"stats" entries

Four short links: 10 March 2016

Four short links: 10 March 2016

Cognitivist and Behaviourist AI, Math and Social Computing, A/B Testing Stats, and Rat Cyborgs are Smarter

  1. Crossword-Solving Neural NetworksHill describes recent progress in learning-based AI systems in terms of behaviourism and cognitivism: two movements in psychology that effect how one views learning and education. Behaviourism, as the name implies, looks at behaviour without looking at what the brain and neurons are doing, while cognitivism looks at the mental processes that underlie behaviour. Deep learning systems like the one built by Hill and his colleagues reflect a cognitivist approach, but for a system to have something approaching human intelligence, it would have to have a little of both. “Our system can’t go too far beyond the dictionary data on which it was trained, but the ways in which it can are interesting, and make it a surprisingly robust question and answer system – and quite good at solving crossword puzzles,” said Hill.
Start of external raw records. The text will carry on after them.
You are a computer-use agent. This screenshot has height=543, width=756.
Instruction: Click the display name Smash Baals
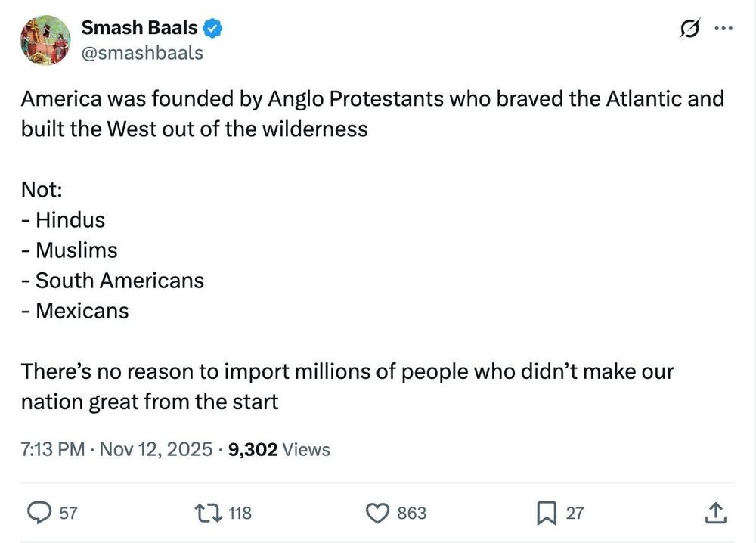click(x=141, y=27)
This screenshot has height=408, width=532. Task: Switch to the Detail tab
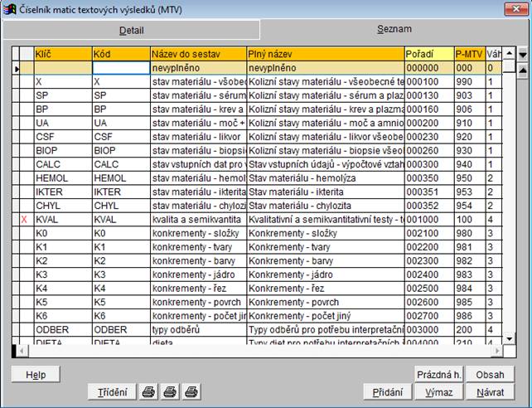tap(131, 31)
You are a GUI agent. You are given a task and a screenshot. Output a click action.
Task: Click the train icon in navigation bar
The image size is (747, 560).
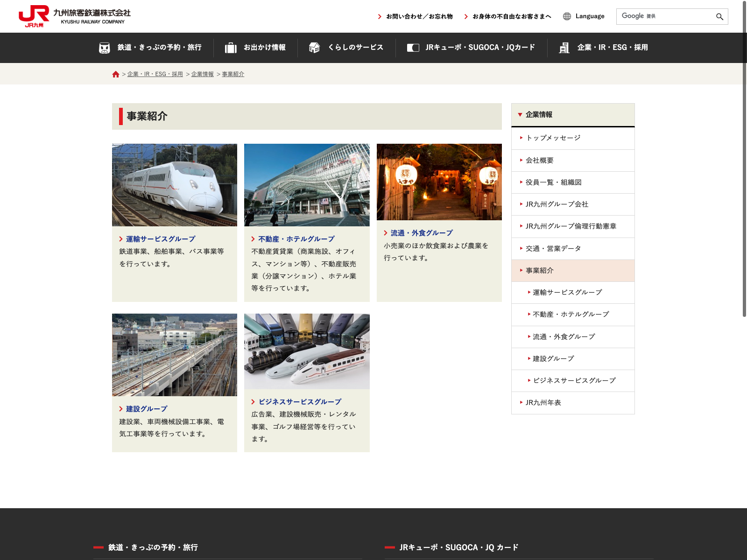pyautogui.click(x=105, y=48)
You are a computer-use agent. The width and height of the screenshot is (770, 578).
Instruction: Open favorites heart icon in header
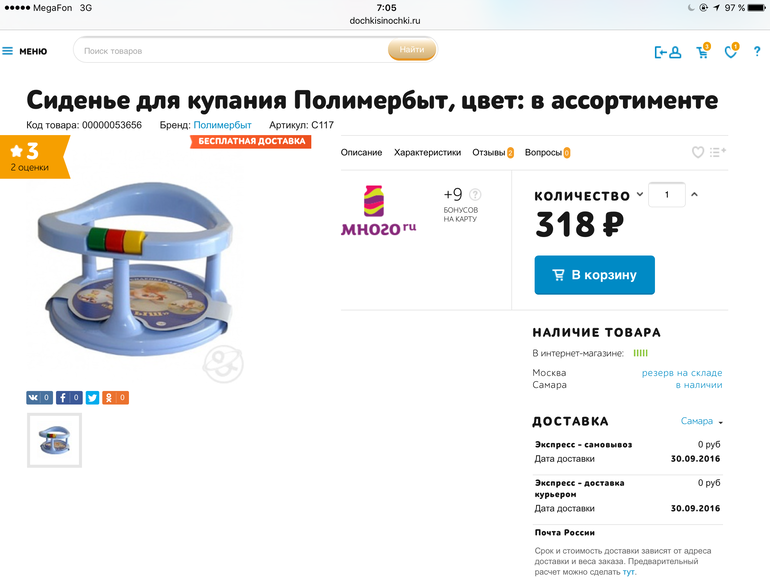coord(731,51)
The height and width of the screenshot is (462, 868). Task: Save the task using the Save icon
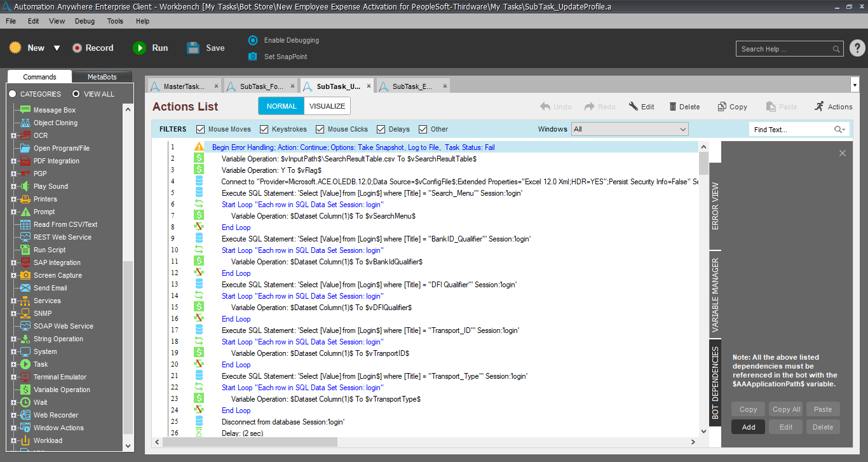point(194,48)
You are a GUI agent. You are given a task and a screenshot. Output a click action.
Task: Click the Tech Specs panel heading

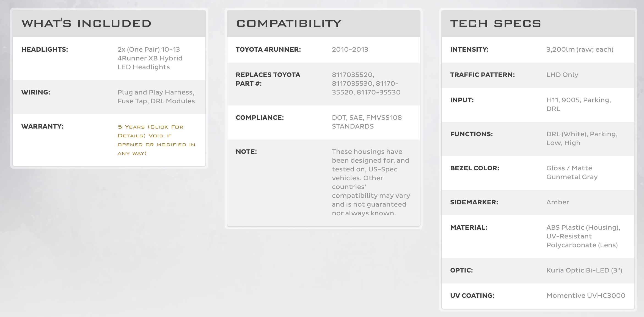496,23
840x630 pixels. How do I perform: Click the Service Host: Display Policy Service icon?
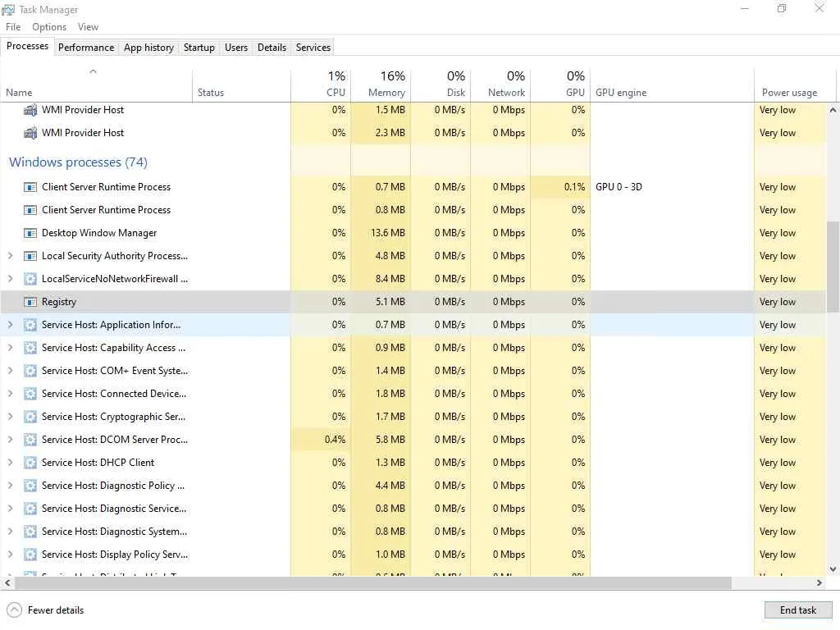30,555
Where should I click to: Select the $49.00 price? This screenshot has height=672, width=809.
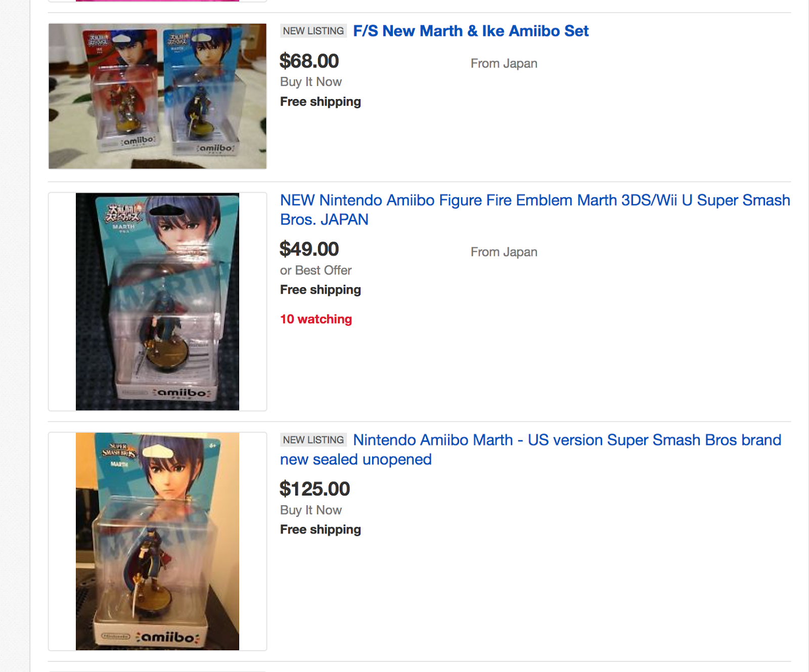pos(309,249)
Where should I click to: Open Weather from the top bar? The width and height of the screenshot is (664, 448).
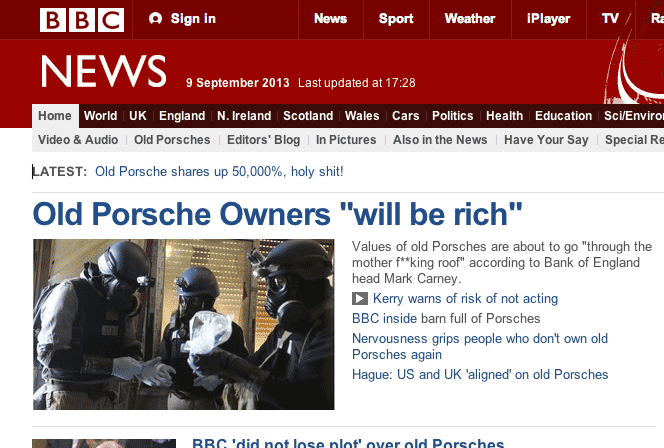470,19
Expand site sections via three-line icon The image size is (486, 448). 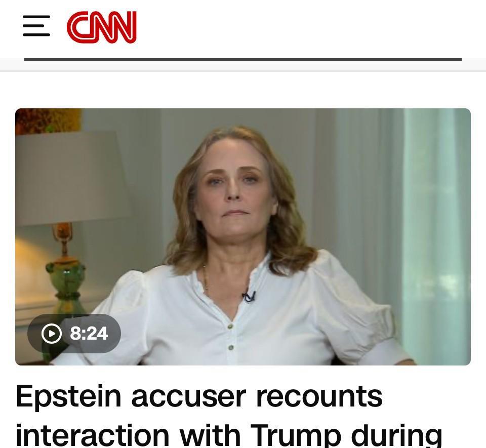click(36, 26)
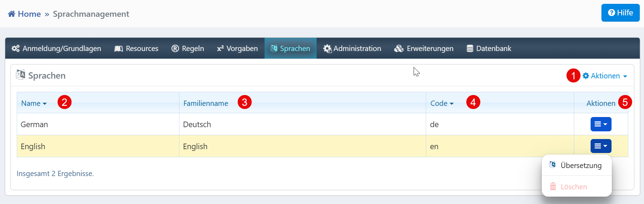This screenshot has height=204, width=644.
Task: Select the Vorgaben tab
Action: [x=237, y=49]
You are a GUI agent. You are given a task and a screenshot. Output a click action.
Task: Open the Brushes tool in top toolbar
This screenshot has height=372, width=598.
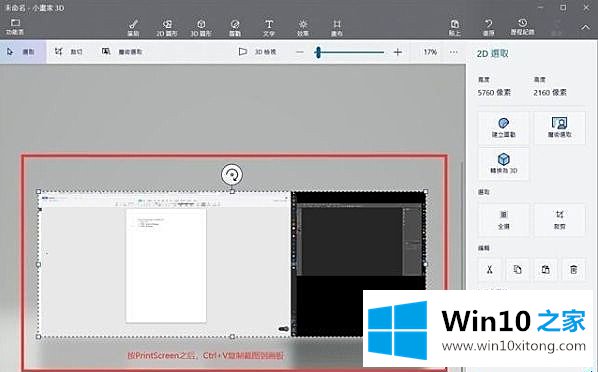(133, 28)
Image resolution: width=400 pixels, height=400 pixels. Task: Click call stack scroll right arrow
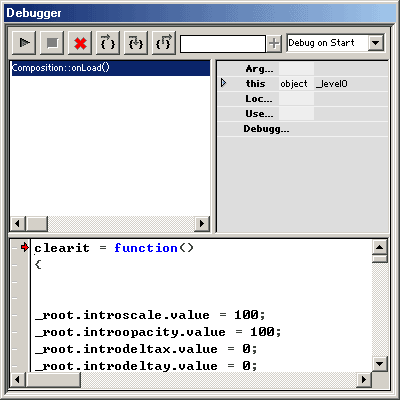tap(202, 223)
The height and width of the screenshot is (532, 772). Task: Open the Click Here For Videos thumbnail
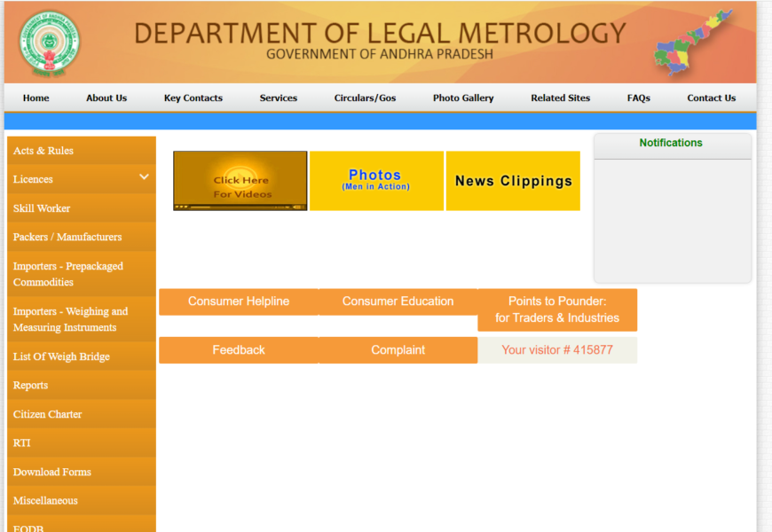tap(240, 181)
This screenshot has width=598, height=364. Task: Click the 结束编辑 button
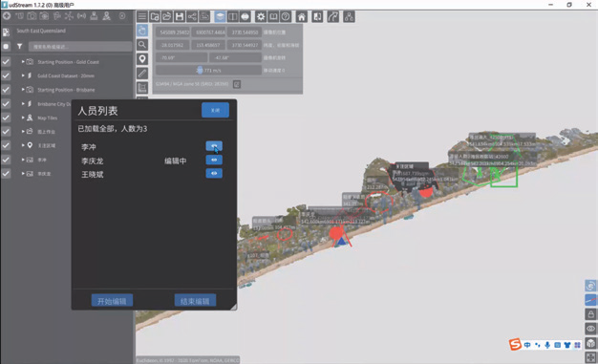195,301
While it was not built with the purpose of solving crossword puzzles, the researchers found that it actually performed better than commercially-available products that are specifically engineered for the task.
  2. Mathematical Foundations for Social Computing (PDF) — collection of pointers to existing research in social computing and some open challenges for work to be done. Consider situations where a highly structured decision must be made. Some examples are making budgets, assigning water resources, and setting tax rates. […] One promising candidate is “Knapsack Voting.” […] This captures most budgeting processes — the set of chosen budget items must fit under a spending limit, while maximizing societal value. Goel et al. prove that asking users to compare projects in terms of “value for money” or asking them to choose an entire budget results in provably better properties than using the more traditional approaches of approval or rank-choice voting.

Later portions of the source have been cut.